===== 本文

この患者コホートから得られた注入前の情報より、eGFRにおけるその平均低下は6.1ml/分/年であることが示唆された(図2)。NKA投与後、患者7例からなる統合された群(スウェーデン試験から患者6例、及び米国試験から患者1例)におけるeGFRの低下は、−3.1ml/分/年であった(図2)。該コホートにおけるeGFRの平均注入後低下速度を緑色の線で示し、また影付きの青色エリアは、中等度のCKD3b/4を有し、年間低下速度が5−10ml/分/年の地域社会に暮らす高齢患者からなるHemmelgarn群に関するeGFRの範囲を表す(図2の影付きのエリア)。
患者それぞれの注入前の低下と共に、NKA注入後の患者それぞれに関するeGFR変化は、患者7例中6例において、患者が試験に参加していた期間にわたりeGFRの低下速度が減少したことを実証した(図3)。患者毎の注入前後における年間eGFR低下速度を表4に示す。
まとめとして、患者7例中6例で、NKA注入後にeGFR低下速度(スロープ)が減少した。NKAコホートにおける注入前のeGFR低下速度は、6.1ml/分/年であり、地域社会に暮らす高齢患者のHemmelgarn試験と整合した。
患者#2では、注入前の期間中に認められた低下速度とほぼ同一の低下速度が継続した。この患者にNKAを注入する前の短期間のeGFRサンプリングにおいて、その患者のeGFR測定値は±3ml/分/1.73m3の範囲で変動した。この患者のeGFRを、患者7例からなる全体コホートと比較したとき、この患者のeGFRの変化は、注入後のパターンについて、試験コホート内のその他の患者のパターンと類似した(図4)。更に、この患者の血清クレアチニンの増加が減弱し、CKDの進行が安定化した可能性を示唆する(下記のsCrのセクションを参照)。
治療量を超えないと考えられたNKAの用量を使用して、NKAによる第I相臨床トライアルを実施して、CKDが3b/4である透析前の糖尿病高齢患者からなる小さなコホートを対象に、一方の腎臓内に注入したときのNKAの効果を評価した。侵攻性慢性腎疾患の糖尿病動物モデルにおいて、動物を両方の腎臓について治療したとき、末期腎疾患から死亡までを遅延させるという最適な転帰が得られた。安全の観点から、NKAの最初の臨床試験では、一方の腎臓に限りNKAを注入し、したがって治療シグナルは必ずしも期待されなかった。しかし、この患者コホートにおけるCKDの進行を〜1年間モニタリングした後、このコホートについて予測された腎機能の低下は、一方の腎臓(左側)へのNKAの単回注入により改善した。注入前後の腎機能の低下速度を比較すると、NKAを注入された患者では、1.5年にわたり透析が補完的に遅延した(図5)。
血清クレアチニン(sCr)

==========
===== データ

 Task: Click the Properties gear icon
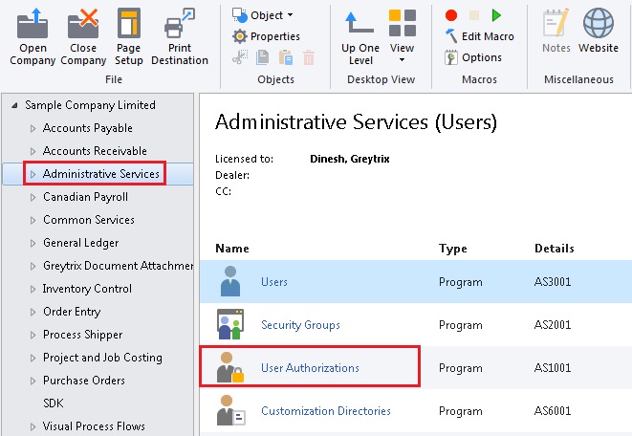[239, 36]
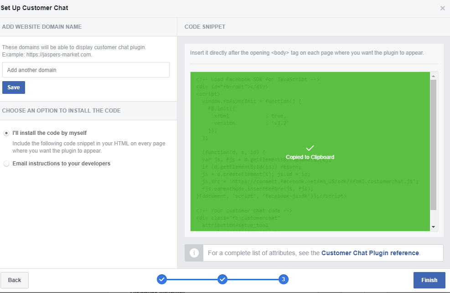Click the "ADD WEBSITE DOMAIN NAME" header
Screen dimensions: 450x293
tap(42, 27)
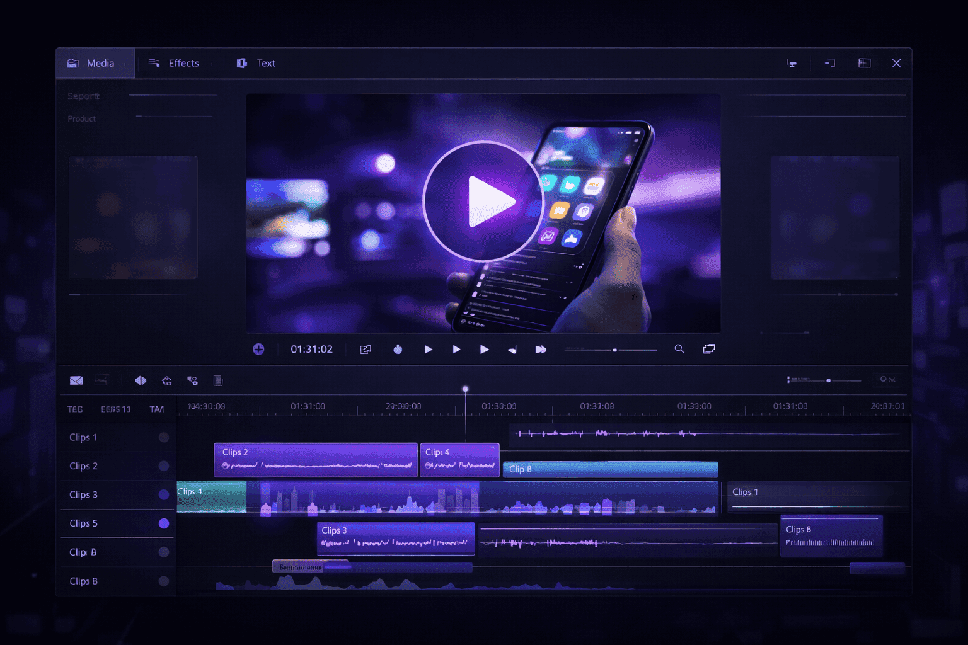
Task: Select the Media panel icon
Action: pyautogui.click(x=73, y=63)
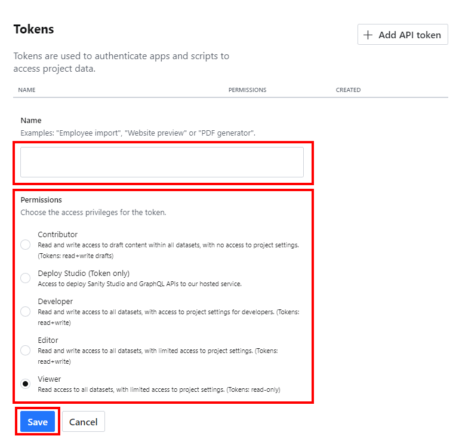This screenshot has height=448, width=456.
Task: Click the Developer option description text
Action: coord(168,312)
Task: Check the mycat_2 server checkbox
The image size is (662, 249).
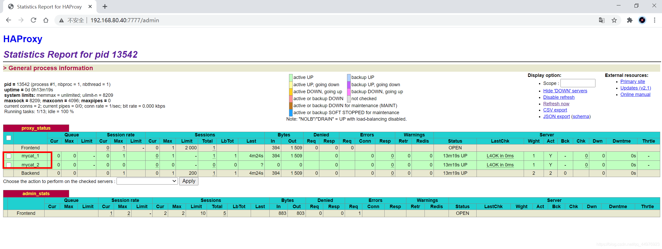Action: (9, 165)
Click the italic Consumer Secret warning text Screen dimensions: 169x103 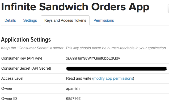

==========

# [演習課題]
a – NKA注入に関する本文の記述をもとに、次の問いに答えよ。
(i) NKAコホートにおける注入前のeGFR平均低下速度はいくらか。
(ii) NKA注入後にeGFR低下速度が減少したのは、患者何例中何例か。
(iii) 第I相臨床トライアルでNKAを注入したのは、どちら側の腎臓か。
b – NKA注入に関する本文について、最後の見出し「血清クレアチニン(sCr)」に続く部分を書け。

# [課題別解答]
a –
(i) 6.1ml/分/年
(ii) 患者7例中6例
(iii) 一方の腎臓(左側)

b –
注入前患者コホートの血清クレアチニンレベルは、中等度CKDを有する糖尿病患者に予想される増加と一致する一般的増加を示した(赤色の線)。該患者コホートの注入前の全体的なsCrの増加は、>100μmole/L/年であった。注入後、該患者コホートは、<50μmole/L/年の増加を示した(緑色の線)。注入前後のSCrにおける全体的な傾向を図6に示す。個々の患者の血清クレアチニン変化を、患者の個々の注入前における低下と共にNKAの注入後(緑色)について図7に示す。NKA注入前後の血清クレアチニンの年間増加速度を、患者毎に表5に示す。
まとめとして、NKA注入後、すべての患者において、注入前の期間に認められたsCrの増加速度と比較してsCrの個々の増加速度は低下した。この変化は、それぞれの患者において一貫しており、NKA注入後の期間においてeGFRについて認められた効果を裏付ける。
実施例2− 2型糖尿病及び慢性腎疾患を有する患者を対象とした自系ネオ腎臓増強剤(NKA)の第II相、非盲検、安全性及び有効性試験(RMCL−001)
治療用製品:
NKAは、実施例1に記載するように、患者の腎生検から得られる自系の選択された腎細胞集団(SRC)を増殖させてそれから作製する。NKAを製造するために、参加した各患者から得られた腎生検組織を、Twin City Bio,LLC社、Winston Salem、ノースカロライナに送付し、そこで腎細胞を増殖させ、そしてSRCを選択する。SRCを、ゼラチンに基づくヒドロゲル中、細胞100×10個/mLの濃度で製剤化し、10mLシリンジ中に包装し、そして使用する臨床施設に出荷する(実施例1を参照)。
治験の目的:
第1の目的:本試験の第1の目的は、一方のレシピエント腎臓に注入したNKAの安全性及び有効性を評価し、そしてNKAを2回注入したら腎機能の安定化を実現するか判定することである。
・一次安全性転帰指標:初回NKA注入後12カ月間における手順及び/又は製品関連の有害事象(AE)。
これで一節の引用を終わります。